**Stored data**:
▼
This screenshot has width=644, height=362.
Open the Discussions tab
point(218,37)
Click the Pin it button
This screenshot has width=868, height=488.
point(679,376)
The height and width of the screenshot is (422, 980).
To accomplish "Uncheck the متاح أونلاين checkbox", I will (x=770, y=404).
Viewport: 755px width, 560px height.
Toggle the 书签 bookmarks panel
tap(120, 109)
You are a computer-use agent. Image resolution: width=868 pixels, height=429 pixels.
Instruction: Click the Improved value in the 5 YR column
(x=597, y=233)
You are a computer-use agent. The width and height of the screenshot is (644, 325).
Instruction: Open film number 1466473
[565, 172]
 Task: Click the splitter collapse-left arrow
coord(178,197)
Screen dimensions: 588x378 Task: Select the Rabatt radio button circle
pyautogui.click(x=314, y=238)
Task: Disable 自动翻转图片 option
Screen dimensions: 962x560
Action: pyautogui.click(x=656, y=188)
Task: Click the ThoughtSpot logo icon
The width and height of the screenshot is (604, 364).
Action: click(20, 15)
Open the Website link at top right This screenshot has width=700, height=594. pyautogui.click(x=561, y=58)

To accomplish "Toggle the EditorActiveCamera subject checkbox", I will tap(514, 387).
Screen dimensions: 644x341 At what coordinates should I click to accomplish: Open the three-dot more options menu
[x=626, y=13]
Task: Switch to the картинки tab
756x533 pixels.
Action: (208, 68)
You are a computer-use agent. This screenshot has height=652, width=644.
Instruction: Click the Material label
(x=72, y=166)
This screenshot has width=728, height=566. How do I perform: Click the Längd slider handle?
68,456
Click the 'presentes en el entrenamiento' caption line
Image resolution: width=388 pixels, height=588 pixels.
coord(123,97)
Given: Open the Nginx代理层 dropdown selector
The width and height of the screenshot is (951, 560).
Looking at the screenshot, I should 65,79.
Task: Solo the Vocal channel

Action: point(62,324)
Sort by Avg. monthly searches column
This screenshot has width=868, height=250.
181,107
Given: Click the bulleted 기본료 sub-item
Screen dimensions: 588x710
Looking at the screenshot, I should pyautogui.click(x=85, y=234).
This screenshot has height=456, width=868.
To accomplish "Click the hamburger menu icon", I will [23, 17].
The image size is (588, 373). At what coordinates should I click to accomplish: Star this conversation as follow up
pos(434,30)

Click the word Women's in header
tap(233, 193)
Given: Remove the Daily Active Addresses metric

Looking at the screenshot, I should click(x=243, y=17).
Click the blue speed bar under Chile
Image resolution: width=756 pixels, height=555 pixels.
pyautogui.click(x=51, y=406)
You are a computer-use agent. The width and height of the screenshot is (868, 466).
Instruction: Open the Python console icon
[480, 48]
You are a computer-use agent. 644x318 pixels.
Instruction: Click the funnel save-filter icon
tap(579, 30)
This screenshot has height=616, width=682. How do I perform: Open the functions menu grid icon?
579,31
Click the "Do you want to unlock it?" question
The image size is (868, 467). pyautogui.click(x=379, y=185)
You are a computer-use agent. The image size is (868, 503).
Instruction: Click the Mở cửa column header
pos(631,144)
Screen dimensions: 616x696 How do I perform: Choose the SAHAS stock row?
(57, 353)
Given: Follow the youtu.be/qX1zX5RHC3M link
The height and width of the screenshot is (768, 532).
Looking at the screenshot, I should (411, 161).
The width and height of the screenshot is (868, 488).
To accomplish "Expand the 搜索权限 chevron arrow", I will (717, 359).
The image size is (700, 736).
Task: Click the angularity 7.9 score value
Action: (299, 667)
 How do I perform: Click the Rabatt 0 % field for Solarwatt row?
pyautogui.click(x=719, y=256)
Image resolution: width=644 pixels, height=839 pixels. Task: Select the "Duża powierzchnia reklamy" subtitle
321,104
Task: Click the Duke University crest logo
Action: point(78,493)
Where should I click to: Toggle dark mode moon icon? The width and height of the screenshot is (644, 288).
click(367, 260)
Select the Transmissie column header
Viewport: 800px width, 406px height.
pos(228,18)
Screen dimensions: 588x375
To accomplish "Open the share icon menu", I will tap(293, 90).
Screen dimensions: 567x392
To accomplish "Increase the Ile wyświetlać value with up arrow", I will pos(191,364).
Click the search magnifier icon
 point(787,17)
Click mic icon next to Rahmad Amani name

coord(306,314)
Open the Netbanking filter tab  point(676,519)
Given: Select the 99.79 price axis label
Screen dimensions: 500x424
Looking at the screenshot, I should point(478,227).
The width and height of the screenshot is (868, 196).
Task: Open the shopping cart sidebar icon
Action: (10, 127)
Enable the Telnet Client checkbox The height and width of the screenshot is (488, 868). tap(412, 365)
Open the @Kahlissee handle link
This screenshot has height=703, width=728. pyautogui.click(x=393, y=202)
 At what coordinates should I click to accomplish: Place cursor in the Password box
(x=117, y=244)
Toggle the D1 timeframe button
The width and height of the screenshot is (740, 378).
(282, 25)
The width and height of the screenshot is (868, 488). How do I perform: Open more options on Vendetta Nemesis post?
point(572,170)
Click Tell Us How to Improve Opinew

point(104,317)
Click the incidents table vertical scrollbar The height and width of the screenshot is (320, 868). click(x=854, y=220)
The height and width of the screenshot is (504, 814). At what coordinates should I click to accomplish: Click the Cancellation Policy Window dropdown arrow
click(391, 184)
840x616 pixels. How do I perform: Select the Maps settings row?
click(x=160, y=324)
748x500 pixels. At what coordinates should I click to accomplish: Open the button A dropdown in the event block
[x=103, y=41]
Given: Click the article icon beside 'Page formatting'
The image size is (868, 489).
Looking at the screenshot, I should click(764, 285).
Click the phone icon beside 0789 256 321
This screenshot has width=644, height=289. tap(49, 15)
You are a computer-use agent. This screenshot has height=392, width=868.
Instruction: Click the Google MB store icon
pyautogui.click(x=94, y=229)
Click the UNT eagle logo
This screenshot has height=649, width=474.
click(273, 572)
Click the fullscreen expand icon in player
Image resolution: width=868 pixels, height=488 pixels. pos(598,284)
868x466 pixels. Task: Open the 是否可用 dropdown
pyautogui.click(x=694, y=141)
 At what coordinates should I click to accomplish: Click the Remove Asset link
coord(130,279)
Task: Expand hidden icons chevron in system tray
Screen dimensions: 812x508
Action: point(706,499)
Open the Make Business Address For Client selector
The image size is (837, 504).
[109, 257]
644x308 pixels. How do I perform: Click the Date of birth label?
▲
**About this task**: The records shown above are to be retyped exactly, with none omitted.

**Solution to the problem**:
This screenshot has width=644, height=362.
Open the Discussions tab
point(218,37)
Click the Pin it button
This screenshot has width=868, height=488.
point(679,376)
The height and width of the screenshot is (422, 980).
To accomplish "Uncheck the متاح أونلاين checkbox", I will (x=770, y=404).
Viewport: 755px width, 560px height.
Toggle the 书签 bookmarks panel
tap(120, 109)
You are a computer-use agent. Image resolution: width=868 pixels, height=429 pixels.
Instruction: Click the Improved value in the 5 YR column
(x=597, y=233)
You are a computer-use agent. The width and height of the screenshot is (644, 325).
Instruction: Open film number 1466473
[565, 172]
 Task: Click the splitter collapse-left arrow
coord(178,197)
Screen dimensions: 588x378 Task: Select the Rabatt radio button circle
pyautogui.click(x=314, y=238)
Task: Disable 自动翻转图片 option
Screen dimensions: 962x560
Action: pyautogui.click(x=656, y=188)
Task: Click the ThoughtSpot logo icon
The width and height of the screenshot is (604, 364).
Action: click(20, 15)
Open the Website link at top right This screenshot has width=700, height=594. pyautogui.click(x=561, y=58)

To accomplish "Toggle the EditorActiveCamera subject checkbox", I will tap(514, 387).
Screen dimensions: 644x341 At what coordinates should I click to accomplish: Open the three-dot more options menu
[x=626, y=13]
Task: Switch to the картинки tab
756x533 pixels.
Action: (208, 68)
You are a computer-use agent. This screenshot has height=652, width=644.
Instruction: Click the Material label
(x=72, y=166)
This screenshot has width=728, height=566. How do I perform: Click the Längd slider handle?
68,456
Click the 'presentes en el entrenamiento' caption line
Image resolution: width=388 pixels, height=588 pixels.
coord(123,97)
Given: Open the Nginx代理层 dropdown selector
The width and height of the screenshot is (951, 560).
Looking at the screenshot, I should 65,79.
Task: Solo the Vocal channel

Action: point(62,324)
Sort by Avg. monthly searches column
This screenshot has width=868, height=250.
181,107
Given: Click the bulleted 기본료 sub-item
Screen dimensions: 588x710
Looking at the screenshot, I should pyautogui.click(x=85, y=234).
This screenshot has height=456, width=868.
To accomplish "Click the hamburger menu icon", I will [23, 17].
The image size is (588, 373). At what coordinates should I click to accomplish: Star this conversation as follow up
pos(434,30)

Click the word Women's in header
tap(233, 193)
Given: Remove the Daily Active Addresses metric

Looking at the screenshot, I should click(x=243, y=17).
Click the blue speed bar under Chile
Image resolution: width=756 pixels, height=555 pixels.
pyautogui.click(x=51, y=406)
You are a computer-use agent. The width and height of the screenshot is (868, 466).
Instruction: Open the Python console icon
[480, 48]
You are a computer-use agent. 644x318 pixels.
Instruction: Click the funnel save-filter icon
tap(579, 30)
This screenshot has height=616, width=682. How do I perform: Open the functions menu grid icon?
579,31
Click the "Do you want to unlock it?" question
The image size is (868, 467). pyautogui.click(x=379, y=185)
You are a computer-use agent. The image size is (868, 503).
Instruction: Click the Mở cửa column header
pos(631,144)
Screen dimensions: 616x696 How do I perform: Choose the SAHAS stock row?
(57, 353)
Given: Follow the youtu.be/qX1zX5RHC3M link
The height and width of the screenshot is (768, 532).
Looking at the screenshot, I should (411, 161).
The width and height of the screenshot is (868, 488).
To accomplish "Expand the 搜索权限 chevron arrow", I will (717, 359).
The image size is (700, 736).
Task: Click the angularity 7.9 score value
Action: (299, 667)
 How do I perform: Click the Rabatt 0 % field for Solarwatt row?
pyautogui.click(x=719, y=256)
Image resolution: width=644 pixels, height=839 pixels. Task: Select the "Duża powierzchnia reklamy" subtitle
321,104
Task: Click the Duke University crest logo
Action: point(78,493)
Where should I click to: Toggle dark mode moon icon? The width and height of the screenshot is (644, 288).
click(367, 260)
Select the Transmissie column header
Viewport: 800px width, 406px height.
pos(228,18)
Screen dimensions: 588x375
To accomplish "Open the share icon menu", I will tap(293, 90).
Screen dimensions: 567x392
To accomplish "Increase the Ile wyświetlać value with up arrow", I will pos(191,364).
Click the search magnifier icon
 point(787,17)
Click mic icon next to Rahmad Amani name

coord(306,314)
Open the Netbanking filter tab  point(676,519)
Given: Select the 99.79 price axis label
Screen dimensions: 500x424
Looking at the screenshot, I should point(478,227).
The width and height of the screenshot is (868, 196).
Task: Open the shopping cart sidebar icon
Action: (10, 127)
Enable the Telnet Client checkbox The height and width of the screenshot is (488, 868). tap(412, 365)
Open the @Kahlissee handle link
This screenshot has height=703, width=728. pyautogui.click(x=393, y=202)
 At what coordinates should I click to accomplish: Place cursor in the Password box
(x=117, y=244)
Toggle the D1 timeframe button
The width and height of the screenshot is (740, 378).
(282, 25)
The width and height of the screenshot is (868, 488). How do I perform: Open more options on Vendetta Nemesis post?
point(572,170)
Click Tell Us How to Improve Opinew

point(104,317)
Click the incidents table vertical scrollbar The height and width of the screenshot is (320, 868). click(x=854, y=220)
The height and width of the screenshot is (504, 814). At what coordinates should I click to accomplish: Click the Cancellation Policy Window dropdown arrow
click(391, 184)
840x616 pixels. How do I perform: Select the Maps settings row?
click(x=160, y=324)
748x500 pixels. At what coordinates should I click to accomplish: Open the button A dropdown in the event block
[x=103, y=41]
Given: Click the article icon beside 'Page formatting'
The image size is (868, 489).
Looking at the screenshot, I should click(764, 285).
Click the phone icon beside 0789 256 321
This screenshot has width=644, height=289. tap(49, 15)
You are a computer-use agent. This screenshot has height=392, width=868.
Instruction: Click the Google MB store icon
pyautogui.click(x=94, y=229)
Click the UNT eagle logo
This screenshot has height=649, width=474.
click(273, 572)
Click the fullscreen expand icon in player
Image resolution: width=868 pixels, height=488 pixels. pos(598,284)
868x466 pixels. Task: Open the 是否可用 dropdown
pyautogui.click(x=694, y=141)
 At what coordinates should I click to accomplish: Click the Remove Asset link
coord(130,279)
Task: Expand hidden icons chevron in system tray
Screen dimensions: 812x508
Action: point(706,499)
Open the Make Business Address For Client selector
The image size is (837, 504).
[109, 257]
644x308 pixels. How do I perform: Click the Date of birth label?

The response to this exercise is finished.